■ PROVIDED RECORDS
* * * *

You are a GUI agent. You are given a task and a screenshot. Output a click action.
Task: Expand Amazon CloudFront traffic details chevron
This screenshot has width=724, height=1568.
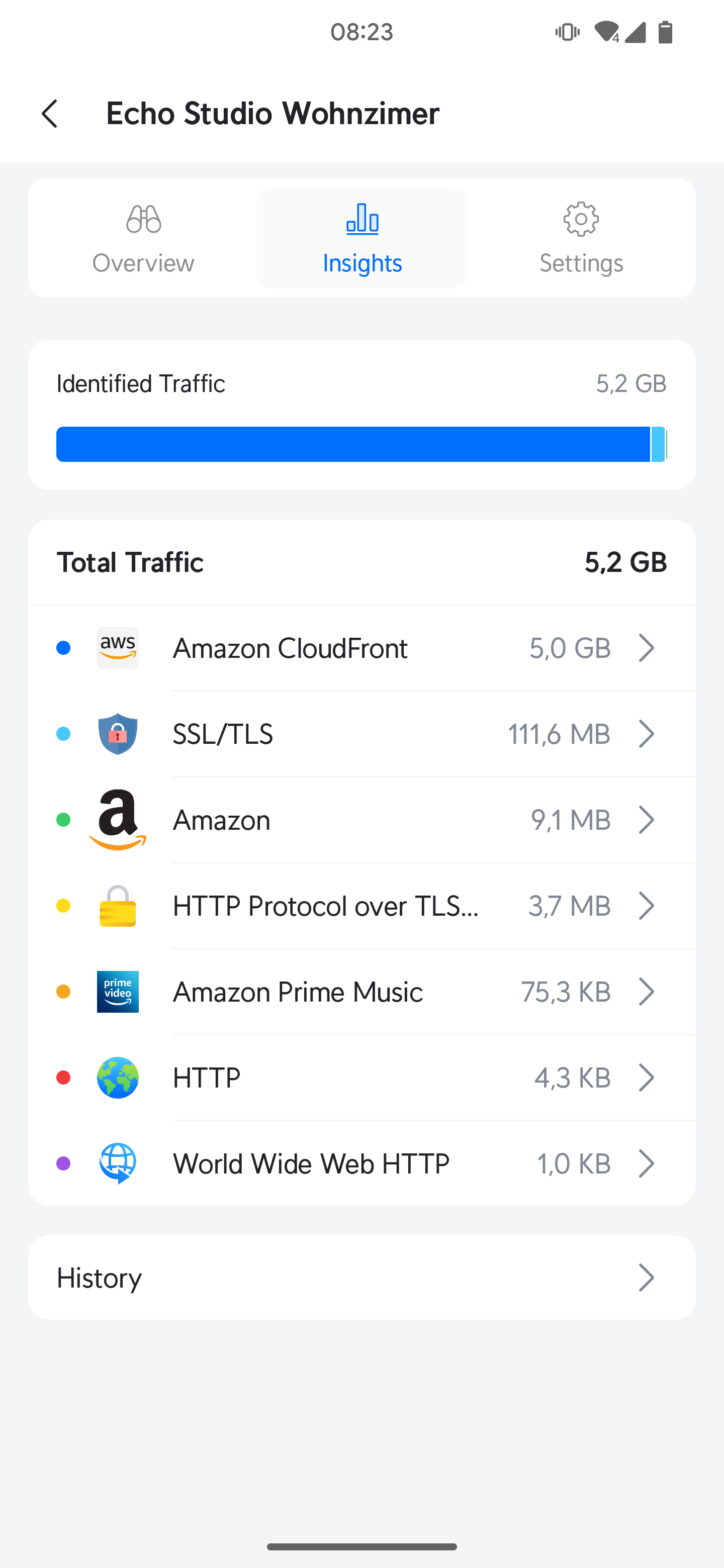(x=646, y=648)
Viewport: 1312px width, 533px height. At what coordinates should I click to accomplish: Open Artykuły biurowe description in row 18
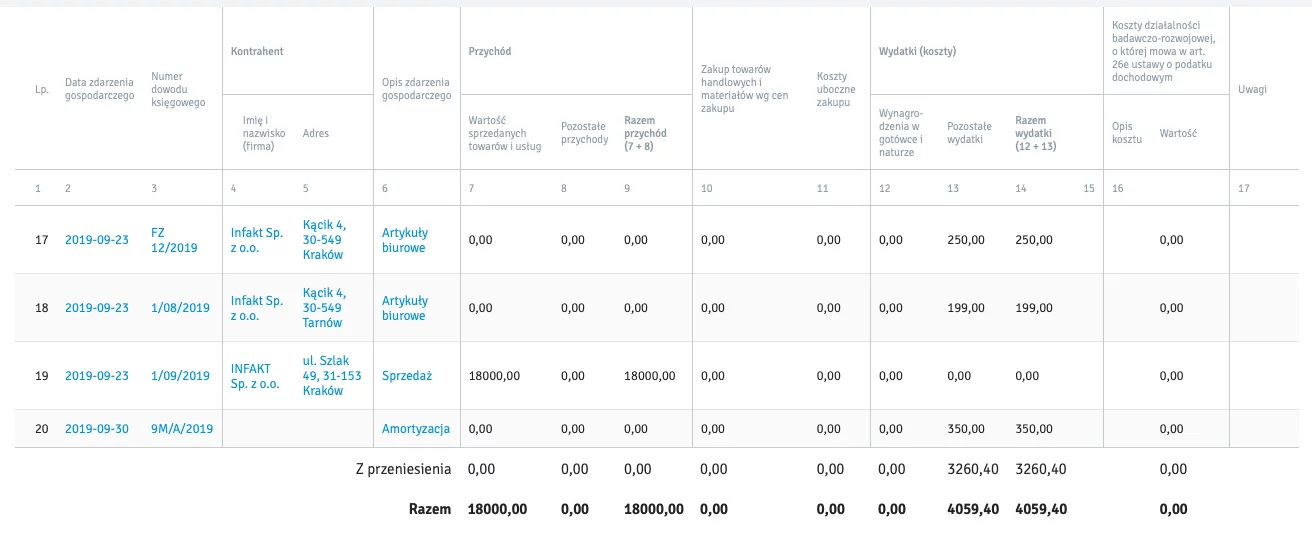[405, 308]
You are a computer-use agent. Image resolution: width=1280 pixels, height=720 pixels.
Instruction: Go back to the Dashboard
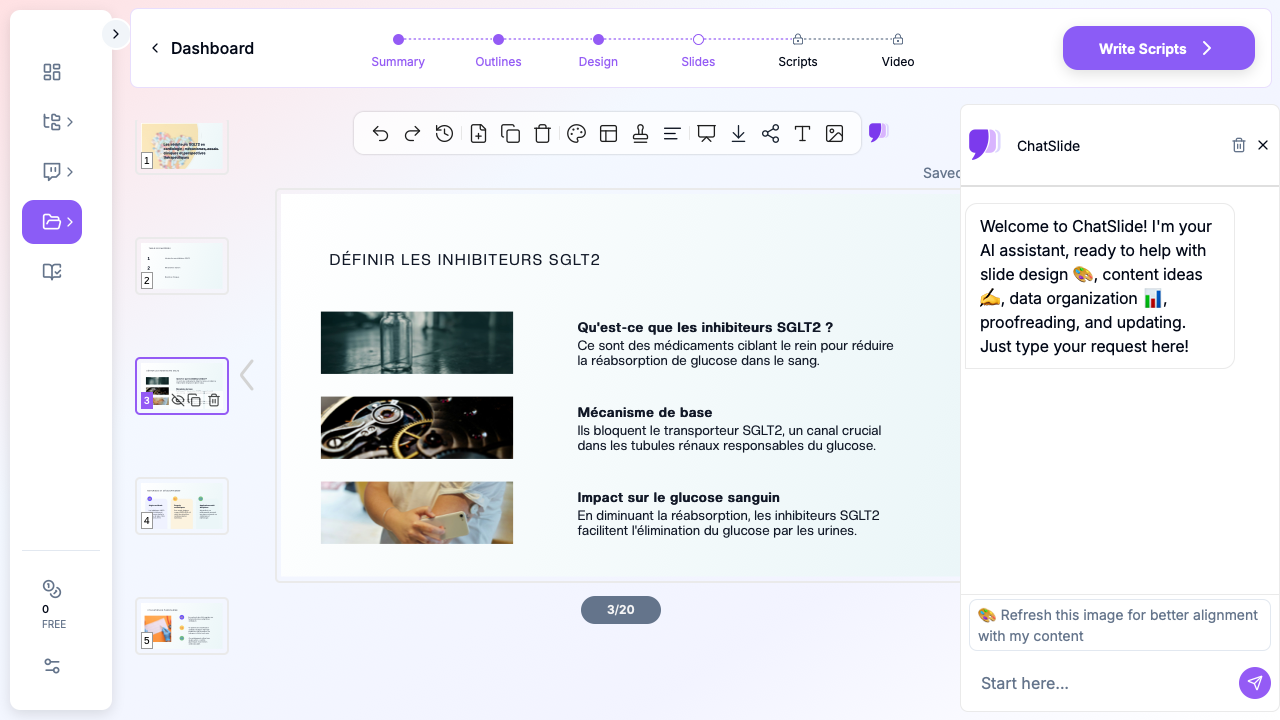202,48
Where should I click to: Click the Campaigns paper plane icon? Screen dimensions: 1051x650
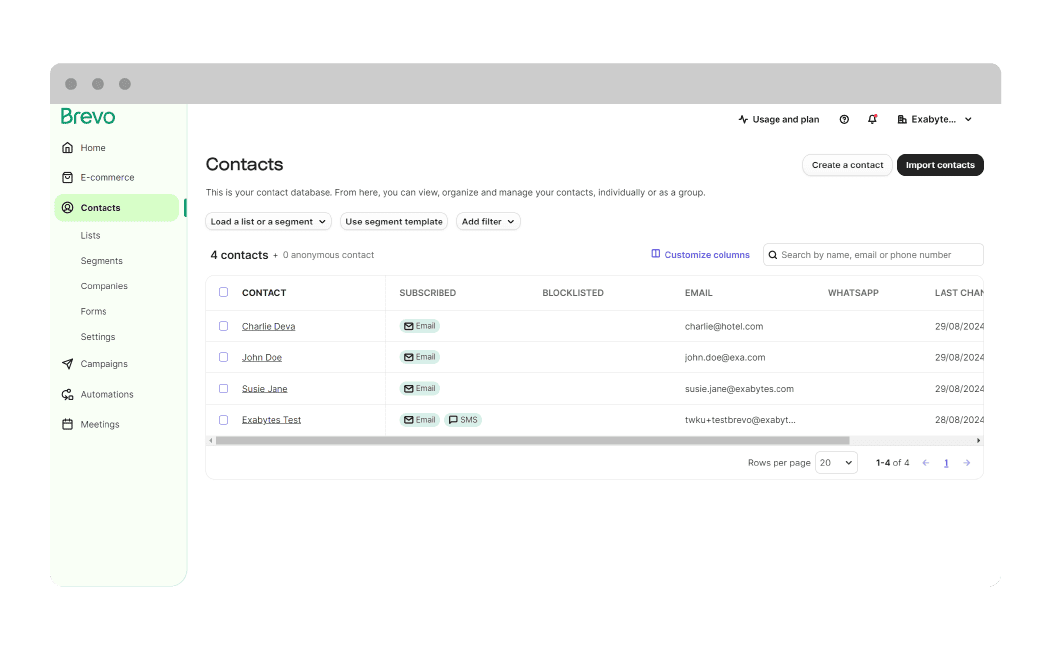coord(67,364)
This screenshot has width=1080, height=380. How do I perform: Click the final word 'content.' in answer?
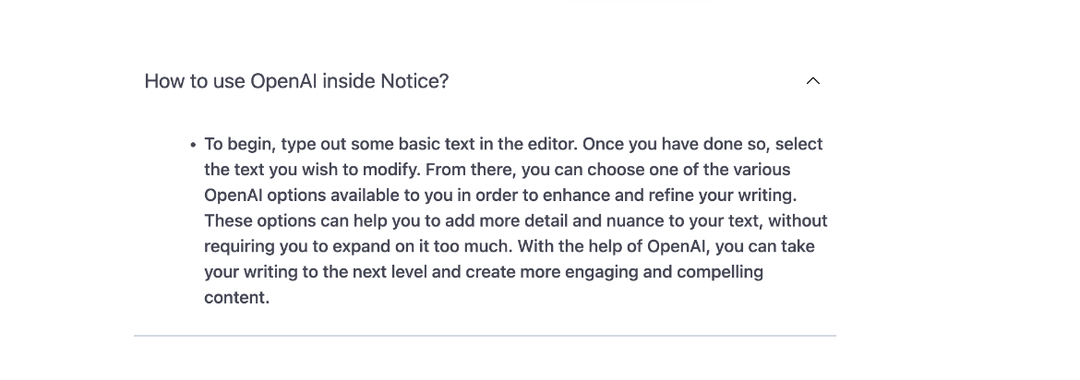237,297
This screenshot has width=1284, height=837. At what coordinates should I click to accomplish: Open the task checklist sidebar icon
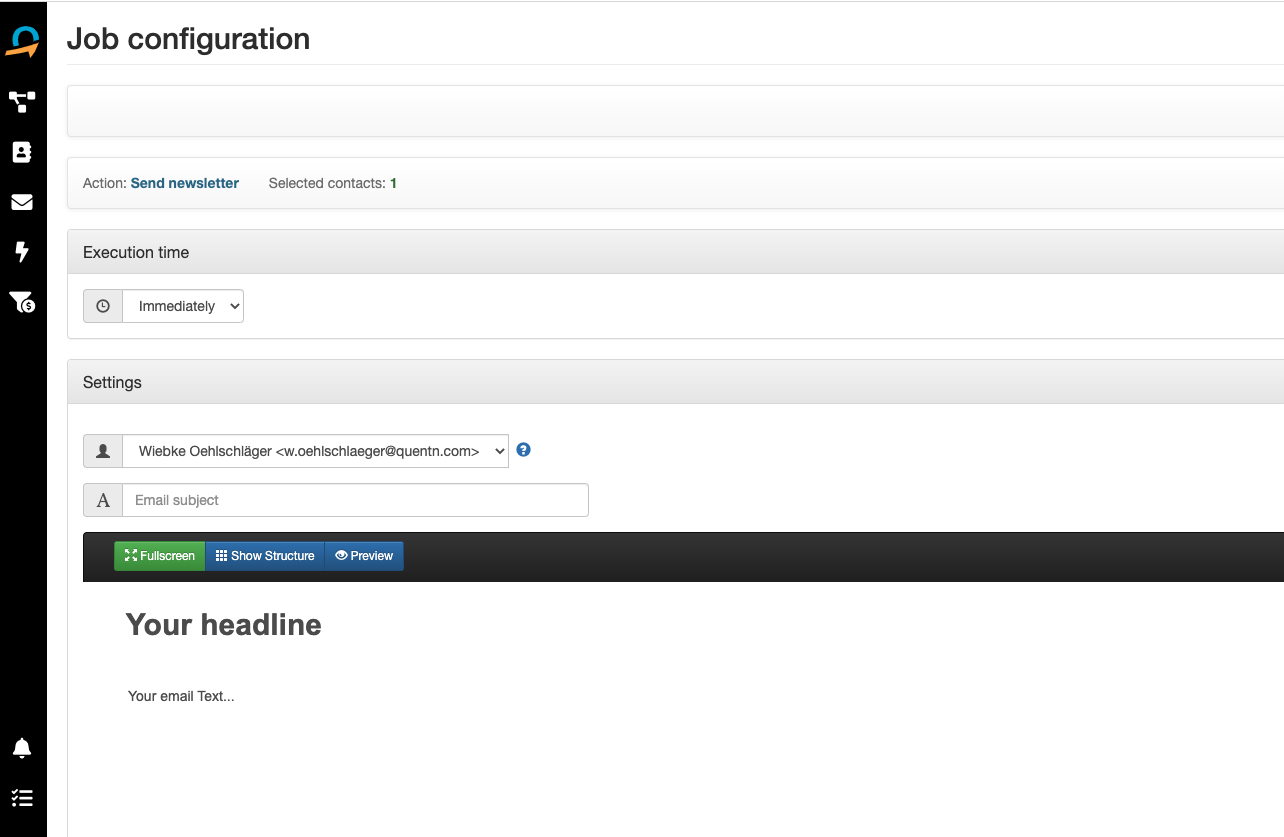click(x=22, y=798)
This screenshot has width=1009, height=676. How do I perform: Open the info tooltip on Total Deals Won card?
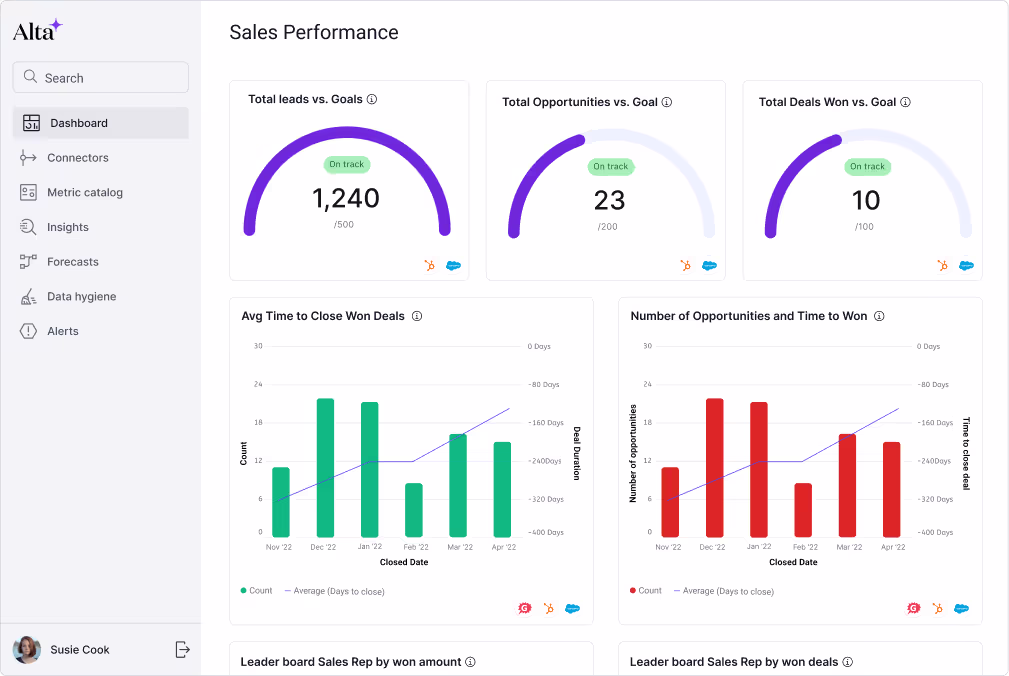(x=905, y=101)
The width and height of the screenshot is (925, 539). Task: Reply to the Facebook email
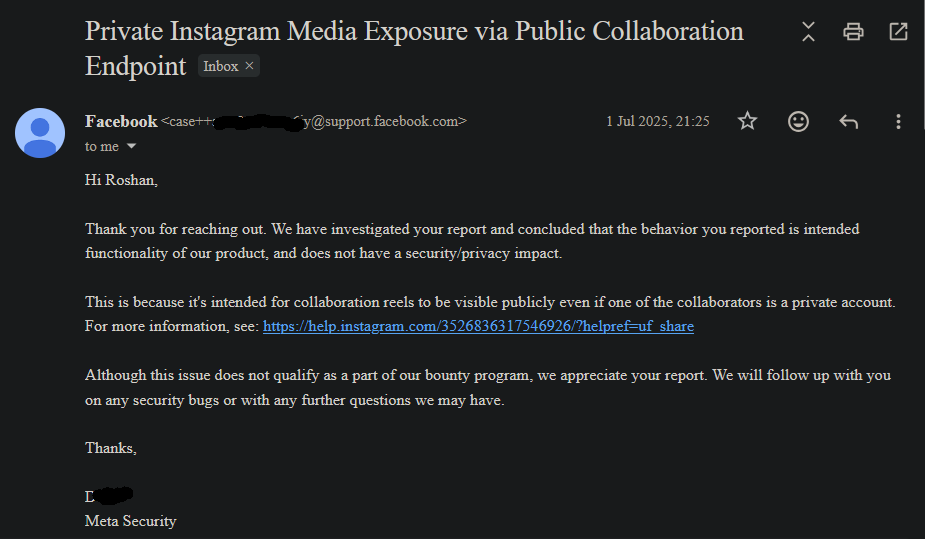coord(848,121)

* * * *

■ TASK PROMPT
Every line above holding the string "agent" should be listed.

■ ANSWER TO THE PROBLEM
You are a GUI agent. You are given a task and a screenshot. Output a click action.
You are a computer-use agent. Image resolution: width=1280 pixels, height=720 pixels.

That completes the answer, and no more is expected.